===== Text passage =====

Replies are listed 'Best First'.
Re: Debugging script with long exec time
by davidrw (Prior) on Aug 28, 2005 at 18:51 UTC
    Using localtime(time) is fine, but note it's only 1-sec resolution (which is probably fine for your needs). If you ever need something better, use Time::HiRes

    I would highly recommend Devel::Profile since it can tell you what subs/calls are the bottlenecks (you get this information from Devel::Cover as well), and that is probablly the most robust way to debug your issues.

    Lastly, an obligatory reminder to review your queries and schema/indices to make sure they are all appropriate.
      Why Devel::Profile? It doesn't look like it allows you to sort by wall time, which I usually find necessary.
Re: Debugging script with long exec time
by tlm (Prior) on Aug 28, 2005 at 19:07 UTC

    Don't use print for this sort of thing; use a profiler (Devel::Profile, as davidrw mentioned). Profile your program with a relatively small load (i.e. have your program print a small fraction of the map, for example). That should be enough in most cases to tell you where the bottlenecks are, without having to wait for a long run to finish.

    the lowliest monk

      print really has no problem here.

      What would be nice is to have some small scripts to analyze the log files produced. This is one of the area that perl does really good: relatively faster handing large files and has strong regexp support. With Perl it should take one no time to develop such scripts.

      This is the sort of thing I do quite often, and the programs that produce the log files are usually not even in Perl.

===== Data records =====

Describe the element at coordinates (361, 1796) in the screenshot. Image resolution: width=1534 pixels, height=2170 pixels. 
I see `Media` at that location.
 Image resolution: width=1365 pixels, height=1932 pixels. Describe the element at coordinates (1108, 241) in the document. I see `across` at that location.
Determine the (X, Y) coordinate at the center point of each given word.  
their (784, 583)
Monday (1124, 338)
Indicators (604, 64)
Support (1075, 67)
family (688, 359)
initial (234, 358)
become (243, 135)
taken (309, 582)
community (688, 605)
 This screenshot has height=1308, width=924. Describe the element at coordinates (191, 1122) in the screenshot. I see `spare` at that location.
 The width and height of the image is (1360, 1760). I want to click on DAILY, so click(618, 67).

=====

Aim of the exercise -> Return, word for word, the section of the forum replies about debugging a slow script that opens with the words containing "What would be" and closes with "even in Perl.".

Response ->
What would be nice is to have some small scripts to analyze the log files produced. This is one of the area that perl does really good: relatively faster handing large files and has strong regexp support. With Perl it should take one no time to develop such scripts.

      This is the sort of thing I do quite often, and the programs that produce the log files are usually not even in Perl.